-- Stored data follows --

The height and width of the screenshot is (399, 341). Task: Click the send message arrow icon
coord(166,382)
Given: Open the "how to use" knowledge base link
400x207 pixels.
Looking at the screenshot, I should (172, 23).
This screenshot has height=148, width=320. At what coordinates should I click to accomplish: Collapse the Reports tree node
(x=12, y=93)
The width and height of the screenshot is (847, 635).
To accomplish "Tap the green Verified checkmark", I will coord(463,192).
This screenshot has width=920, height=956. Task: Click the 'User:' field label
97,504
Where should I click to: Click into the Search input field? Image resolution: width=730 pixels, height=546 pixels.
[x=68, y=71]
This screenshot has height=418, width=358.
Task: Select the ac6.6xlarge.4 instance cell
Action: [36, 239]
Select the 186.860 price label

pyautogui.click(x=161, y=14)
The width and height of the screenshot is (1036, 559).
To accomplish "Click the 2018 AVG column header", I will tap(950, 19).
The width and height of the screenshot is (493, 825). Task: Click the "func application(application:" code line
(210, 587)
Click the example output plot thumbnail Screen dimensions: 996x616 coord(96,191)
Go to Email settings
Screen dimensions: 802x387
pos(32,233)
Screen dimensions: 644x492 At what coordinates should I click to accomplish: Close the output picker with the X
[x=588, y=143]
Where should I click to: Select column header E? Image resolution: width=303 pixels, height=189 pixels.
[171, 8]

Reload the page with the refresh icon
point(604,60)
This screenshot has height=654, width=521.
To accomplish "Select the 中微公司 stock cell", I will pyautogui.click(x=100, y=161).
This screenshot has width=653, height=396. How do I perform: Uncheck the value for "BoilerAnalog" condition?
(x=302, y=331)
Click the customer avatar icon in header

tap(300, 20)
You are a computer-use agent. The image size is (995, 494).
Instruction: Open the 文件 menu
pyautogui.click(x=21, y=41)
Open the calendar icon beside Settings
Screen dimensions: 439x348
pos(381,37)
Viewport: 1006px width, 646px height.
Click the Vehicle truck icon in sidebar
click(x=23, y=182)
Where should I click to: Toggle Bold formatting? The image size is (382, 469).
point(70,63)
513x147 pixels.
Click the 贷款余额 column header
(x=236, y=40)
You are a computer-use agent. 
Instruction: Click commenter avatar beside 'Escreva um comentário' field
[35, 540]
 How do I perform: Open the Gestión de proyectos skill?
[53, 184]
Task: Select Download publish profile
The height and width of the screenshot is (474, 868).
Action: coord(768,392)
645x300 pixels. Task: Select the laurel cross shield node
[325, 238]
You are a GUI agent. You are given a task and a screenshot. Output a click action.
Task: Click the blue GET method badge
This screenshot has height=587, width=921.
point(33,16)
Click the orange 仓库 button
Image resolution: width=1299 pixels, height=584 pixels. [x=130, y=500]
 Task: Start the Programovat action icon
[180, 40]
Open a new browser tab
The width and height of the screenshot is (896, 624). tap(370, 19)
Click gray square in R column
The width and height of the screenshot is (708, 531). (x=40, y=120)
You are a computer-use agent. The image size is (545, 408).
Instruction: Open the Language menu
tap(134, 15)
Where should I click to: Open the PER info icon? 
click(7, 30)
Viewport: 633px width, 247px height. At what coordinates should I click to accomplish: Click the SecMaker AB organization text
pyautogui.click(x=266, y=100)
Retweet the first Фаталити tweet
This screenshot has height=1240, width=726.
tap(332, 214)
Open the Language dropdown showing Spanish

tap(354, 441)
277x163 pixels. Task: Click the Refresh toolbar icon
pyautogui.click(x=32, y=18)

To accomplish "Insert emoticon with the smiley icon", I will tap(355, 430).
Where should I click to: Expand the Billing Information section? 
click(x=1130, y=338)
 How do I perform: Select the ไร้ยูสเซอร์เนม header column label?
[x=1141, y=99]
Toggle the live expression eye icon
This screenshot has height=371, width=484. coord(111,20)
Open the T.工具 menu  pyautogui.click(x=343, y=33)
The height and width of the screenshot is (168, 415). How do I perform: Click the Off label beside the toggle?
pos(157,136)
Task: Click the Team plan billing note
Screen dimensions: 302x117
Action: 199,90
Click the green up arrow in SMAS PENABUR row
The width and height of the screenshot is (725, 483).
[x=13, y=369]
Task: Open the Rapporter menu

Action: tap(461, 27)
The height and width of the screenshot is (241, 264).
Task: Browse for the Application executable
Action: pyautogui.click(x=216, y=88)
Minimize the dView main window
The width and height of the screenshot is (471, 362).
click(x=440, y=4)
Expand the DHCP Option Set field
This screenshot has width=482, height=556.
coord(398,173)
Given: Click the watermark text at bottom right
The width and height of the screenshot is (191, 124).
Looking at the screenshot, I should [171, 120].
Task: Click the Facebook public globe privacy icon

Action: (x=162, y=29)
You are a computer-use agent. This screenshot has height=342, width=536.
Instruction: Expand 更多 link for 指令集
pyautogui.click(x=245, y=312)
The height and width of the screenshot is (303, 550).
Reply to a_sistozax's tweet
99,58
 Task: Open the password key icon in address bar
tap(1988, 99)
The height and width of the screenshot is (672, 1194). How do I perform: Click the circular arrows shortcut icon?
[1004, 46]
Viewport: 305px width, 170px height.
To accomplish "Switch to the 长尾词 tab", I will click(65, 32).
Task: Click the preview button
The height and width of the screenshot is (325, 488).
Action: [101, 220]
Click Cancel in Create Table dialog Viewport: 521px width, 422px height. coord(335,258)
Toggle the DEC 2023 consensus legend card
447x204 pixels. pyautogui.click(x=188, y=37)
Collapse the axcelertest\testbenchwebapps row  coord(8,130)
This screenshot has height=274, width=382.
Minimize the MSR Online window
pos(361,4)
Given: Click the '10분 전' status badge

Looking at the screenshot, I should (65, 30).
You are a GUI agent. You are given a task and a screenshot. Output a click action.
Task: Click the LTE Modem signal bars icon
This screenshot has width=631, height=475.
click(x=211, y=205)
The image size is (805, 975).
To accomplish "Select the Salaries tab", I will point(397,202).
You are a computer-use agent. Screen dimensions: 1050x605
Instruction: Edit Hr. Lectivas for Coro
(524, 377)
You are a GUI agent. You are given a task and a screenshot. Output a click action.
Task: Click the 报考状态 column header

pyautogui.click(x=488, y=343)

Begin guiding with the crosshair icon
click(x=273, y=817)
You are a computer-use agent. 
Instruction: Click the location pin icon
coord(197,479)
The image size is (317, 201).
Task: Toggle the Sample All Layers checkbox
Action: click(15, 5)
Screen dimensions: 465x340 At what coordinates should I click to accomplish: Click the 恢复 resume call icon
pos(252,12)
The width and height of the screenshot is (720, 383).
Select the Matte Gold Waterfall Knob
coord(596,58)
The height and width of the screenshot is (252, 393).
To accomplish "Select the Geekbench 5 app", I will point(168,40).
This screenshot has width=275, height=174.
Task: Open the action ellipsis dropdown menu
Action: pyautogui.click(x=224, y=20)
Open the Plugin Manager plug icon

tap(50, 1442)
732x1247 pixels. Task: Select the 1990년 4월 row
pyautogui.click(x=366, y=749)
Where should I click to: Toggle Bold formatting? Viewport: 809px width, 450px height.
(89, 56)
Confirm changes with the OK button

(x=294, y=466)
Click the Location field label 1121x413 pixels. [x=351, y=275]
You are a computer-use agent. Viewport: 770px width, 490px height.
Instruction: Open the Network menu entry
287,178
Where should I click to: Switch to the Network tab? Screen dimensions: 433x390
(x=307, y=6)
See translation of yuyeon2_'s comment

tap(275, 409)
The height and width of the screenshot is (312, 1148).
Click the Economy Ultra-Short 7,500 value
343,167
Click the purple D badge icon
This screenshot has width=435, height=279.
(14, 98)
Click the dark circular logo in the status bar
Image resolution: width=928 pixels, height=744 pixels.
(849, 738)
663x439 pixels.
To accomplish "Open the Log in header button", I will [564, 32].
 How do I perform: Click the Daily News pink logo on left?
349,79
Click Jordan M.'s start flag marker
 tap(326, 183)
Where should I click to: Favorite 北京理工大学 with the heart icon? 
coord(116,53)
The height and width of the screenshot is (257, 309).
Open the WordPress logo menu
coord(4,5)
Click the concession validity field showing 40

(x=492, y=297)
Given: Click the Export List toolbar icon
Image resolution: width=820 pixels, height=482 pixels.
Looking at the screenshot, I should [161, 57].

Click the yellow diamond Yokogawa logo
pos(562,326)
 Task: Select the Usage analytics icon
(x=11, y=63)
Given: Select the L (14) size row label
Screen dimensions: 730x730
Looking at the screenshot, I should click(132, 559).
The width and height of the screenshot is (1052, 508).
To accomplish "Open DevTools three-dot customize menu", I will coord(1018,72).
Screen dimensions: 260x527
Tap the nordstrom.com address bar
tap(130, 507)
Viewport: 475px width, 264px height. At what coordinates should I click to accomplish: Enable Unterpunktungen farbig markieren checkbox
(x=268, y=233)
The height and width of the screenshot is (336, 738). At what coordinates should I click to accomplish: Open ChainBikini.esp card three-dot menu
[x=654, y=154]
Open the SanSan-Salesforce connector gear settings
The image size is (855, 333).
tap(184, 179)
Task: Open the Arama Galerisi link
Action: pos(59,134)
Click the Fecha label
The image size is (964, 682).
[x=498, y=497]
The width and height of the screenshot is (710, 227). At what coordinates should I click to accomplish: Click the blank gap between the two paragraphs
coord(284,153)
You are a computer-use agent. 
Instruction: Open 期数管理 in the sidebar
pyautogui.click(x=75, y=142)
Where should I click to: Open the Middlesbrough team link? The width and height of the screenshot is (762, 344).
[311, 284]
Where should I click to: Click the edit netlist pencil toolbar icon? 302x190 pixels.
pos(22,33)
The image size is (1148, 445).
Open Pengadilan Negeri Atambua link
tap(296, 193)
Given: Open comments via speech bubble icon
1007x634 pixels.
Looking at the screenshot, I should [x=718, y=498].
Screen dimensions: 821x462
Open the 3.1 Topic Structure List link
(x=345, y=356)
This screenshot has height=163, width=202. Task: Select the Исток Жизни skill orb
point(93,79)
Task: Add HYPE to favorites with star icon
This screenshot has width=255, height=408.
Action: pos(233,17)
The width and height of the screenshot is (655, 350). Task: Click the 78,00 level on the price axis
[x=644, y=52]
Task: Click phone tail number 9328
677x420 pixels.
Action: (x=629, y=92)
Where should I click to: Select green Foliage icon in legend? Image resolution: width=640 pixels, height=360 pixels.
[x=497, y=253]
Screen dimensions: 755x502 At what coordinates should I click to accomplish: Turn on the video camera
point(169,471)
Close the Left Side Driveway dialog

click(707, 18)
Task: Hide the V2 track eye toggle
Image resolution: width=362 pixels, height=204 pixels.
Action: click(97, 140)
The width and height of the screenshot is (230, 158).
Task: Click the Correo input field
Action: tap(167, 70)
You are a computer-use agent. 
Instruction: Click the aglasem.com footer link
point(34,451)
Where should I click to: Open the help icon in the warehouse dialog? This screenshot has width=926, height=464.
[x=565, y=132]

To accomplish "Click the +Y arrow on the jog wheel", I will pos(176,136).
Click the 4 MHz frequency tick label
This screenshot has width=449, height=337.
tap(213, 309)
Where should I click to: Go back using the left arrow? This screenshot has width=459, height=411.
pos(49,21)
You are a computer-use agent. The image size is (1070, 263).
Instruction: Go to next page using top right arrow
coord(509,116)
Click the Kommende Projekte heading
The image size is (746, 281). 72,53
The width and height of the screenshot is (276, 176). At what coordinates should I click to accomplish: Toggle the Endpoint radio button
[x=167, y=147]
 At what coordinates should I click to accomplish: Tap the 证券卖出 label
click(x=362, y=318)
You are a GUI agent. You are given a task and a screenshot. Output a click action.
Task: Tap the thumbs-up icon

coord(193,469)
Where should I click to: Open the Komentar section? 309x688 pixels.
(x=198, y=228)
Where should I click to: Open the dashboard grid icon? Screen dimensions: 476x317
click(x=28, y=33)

-- Stored data concluded --

= Exercise directions =
Look at the material above and copy, word for word, its lines from the first through the one containing "This screenshot has height=654, width=521.".

= Solution for this task =
The height and width of the screenshot is (399, 341). Task: Click the send message arrow icon
coord(166,382)
Given: Open the "how to use" knowledge base link
400x207 pixels.
Looking at the screenshot, I should (172, 23).
This screenshot has height=148, width=320. At what coordinates should I click to accomplish: Collapse the Reports tree node
(x=12, y=93)
The width and height of the screenshot is (847, 635).
To accomplish "Tap the green Verified checkmark", I will coord(463,192).
This screenshot has width=920, height=956. Task: Click the 'User:' field label
97,504
Where should I click to: Click into the Search input field? Image resolution: width=730 pixels, height=546 pixels.
[x=68, y=71]
This screenshot has height=418, width=358.
Task: Select the ac6.6xlarge.4 instance cell
Action: [36, 239]
Select the 186.860 price label

pyautogui.click(x=161, y=14)
The width and height of the screenshot is (1036, 559).
To accomplish "Click the 2018 AVG column header", I will tap(950, 19).
The width and height of the screenshot is (493, 825). Task: Click the "func application(application:" code line
(210, 587)
Click the example output plot thumbnail Screen dimensions: 996x616 coord(96,191)
Go to Email settings
Screen dimensions: 802x387
pos(32,233)
Screen dimensions: 644x492 At what coordinates should I click to accomplish: Close the output picker with the X
[x=588, y=143]
Where should I click to: Select column header E? Image resolution: width=303 pixels, height=189 pixels.
[171, 8]

Reload the page with the refresh icon
point(604,60)
This screenshot has height=654, width=521.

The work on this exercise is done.